Neste capítulo será operacionalizada a aplicação do ACF ao subsistema brasileiro de infraestrutura portuária no período de 2007 a 2016, trazendo todos os aspectos do framework, inclusive incorporando os conceitos clássicos (Sabatier & Jenkins-Smith, 1988, 1993, 1999) e suas revisões e atualizações posteriores (Sabatier & Weible, 2007; Jenkins-Smith et al., 2014). Como ponto de partida, o subcapítulo 5.1 tratará de questões sistêmicas e conjunturais que afetam o subsistema em análise, ultrapassando as fronteiras temáticas, podendo afetar, inclusive, outros subsistemas. O segundo capítulo, 5.2, por sua vez, remeterá ao interior do subsistema brasileiro de infraestrutura portuária, detalhando as crenças existentes no setor em seus três níveis (deep core, policy core e aspectos instrumentais). No subcapítulo seguinte, 5.3, será realizada a identificação atores relevantes e a sua agregação em coalizações que atuam no subsistema, por meio do uso do instrumento denominado de “crenças preditoras de coalizão”. No mesmo subcapítulo, identificar-se-á ainda atores relevantes na negociação das políticas, os chamados policy brokers e policy entrepreneurs. Por fim, o último subcapítulo destacará as questões centrais para o subsistema em tela, a serem verificadas a partir da análise documental realizada e discutidas em função de suas nuances e dos posicionamentos das coalizões em relação às mesmas.

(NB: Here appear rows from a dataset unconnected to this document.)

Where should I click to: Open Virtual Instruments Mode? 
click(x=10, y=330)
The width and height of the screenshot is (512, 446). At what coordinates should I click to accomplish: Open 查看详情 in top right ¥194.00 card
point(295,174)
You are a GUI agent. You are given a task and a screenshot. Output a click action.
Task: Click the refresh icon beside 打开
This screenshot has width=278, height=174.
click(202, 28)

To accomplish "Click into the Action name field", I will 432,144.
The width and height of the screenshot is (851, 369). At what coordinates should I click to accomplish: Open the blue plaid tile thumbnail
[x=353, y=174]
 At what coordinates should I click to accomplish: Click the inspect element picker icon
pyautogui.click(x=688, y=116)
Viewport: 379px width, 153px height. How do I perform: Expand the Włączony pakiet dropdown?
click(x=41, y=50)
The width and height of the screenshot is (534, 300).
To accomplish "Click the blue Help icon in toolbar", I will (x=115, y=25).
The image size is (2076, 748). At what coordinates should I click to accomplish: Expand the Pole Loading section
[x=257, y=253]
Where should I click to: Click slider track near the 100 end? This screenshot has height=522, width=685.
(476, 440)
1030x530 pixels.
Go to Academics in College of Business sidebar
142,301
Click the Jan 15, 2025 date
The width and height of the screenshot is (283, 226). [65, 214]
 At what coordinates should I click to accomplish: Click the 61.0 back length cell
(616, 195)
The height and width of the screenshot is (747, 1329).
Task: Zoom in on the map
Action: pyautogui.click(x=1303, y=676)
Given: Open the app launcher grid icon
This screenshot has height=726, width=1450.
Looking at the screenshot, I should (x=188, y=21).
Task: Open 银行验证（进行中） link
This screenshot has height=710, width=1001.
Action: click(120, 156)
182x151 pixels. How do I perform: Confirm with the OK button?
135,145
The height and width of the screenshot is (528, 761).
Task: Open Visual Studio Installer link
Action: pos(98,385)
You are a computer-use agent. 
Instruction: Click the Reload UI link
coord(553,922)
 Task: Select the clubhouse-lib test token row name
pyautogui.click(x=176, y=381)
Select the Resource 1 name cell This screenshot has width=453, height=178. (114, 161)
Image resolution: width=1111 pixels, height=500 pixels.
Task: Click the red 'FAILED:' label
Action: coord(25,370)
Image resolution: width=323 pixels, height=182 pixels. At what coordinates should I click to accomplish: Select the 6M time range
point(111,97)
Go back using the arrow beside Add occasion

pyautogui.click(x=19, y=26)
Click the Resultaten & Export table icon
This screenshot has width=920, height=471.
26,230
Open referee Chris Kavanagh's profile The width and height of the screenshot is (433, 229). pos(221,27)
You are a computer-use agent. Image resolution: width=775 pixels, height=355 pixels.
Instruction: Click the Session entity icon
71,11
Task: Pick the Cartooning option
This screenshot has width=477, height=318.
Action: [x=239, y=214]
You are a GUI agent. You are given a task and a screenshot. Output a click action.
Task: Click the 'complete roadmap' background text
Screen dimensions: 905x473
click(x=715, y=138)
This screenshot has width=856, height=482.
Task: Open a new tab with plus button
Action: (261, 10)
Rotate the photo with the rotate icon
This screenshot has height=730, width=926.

Quanto aos aspectos exógenos ao subsistema, destaca-se que o período compreendido entre 2007 e 2016 apresentou relativa estabilidade em termos conjunturais amplos, caracterizado por relativa estabilidade econômica e a presença de uma coalizão política dominante ocupando o poder central (base de governo do PT). Apenas nos dois últimos anos, foi possível verificar alterações profundas na matriz política e econômica, deflagradas pela crise econômica em meados de 2015 e pelo processo de impeachment em 2016. Não se percebe, contudo, a ocorrência de relevantes alterações na dinâmica interna do subsistema brasileiro de infraestrutura portuária, com ressalva para pontuais alterações administrativas que se traduziram, sobretudo, na supressão do status de ministério da Secretaria de Portos (SEP).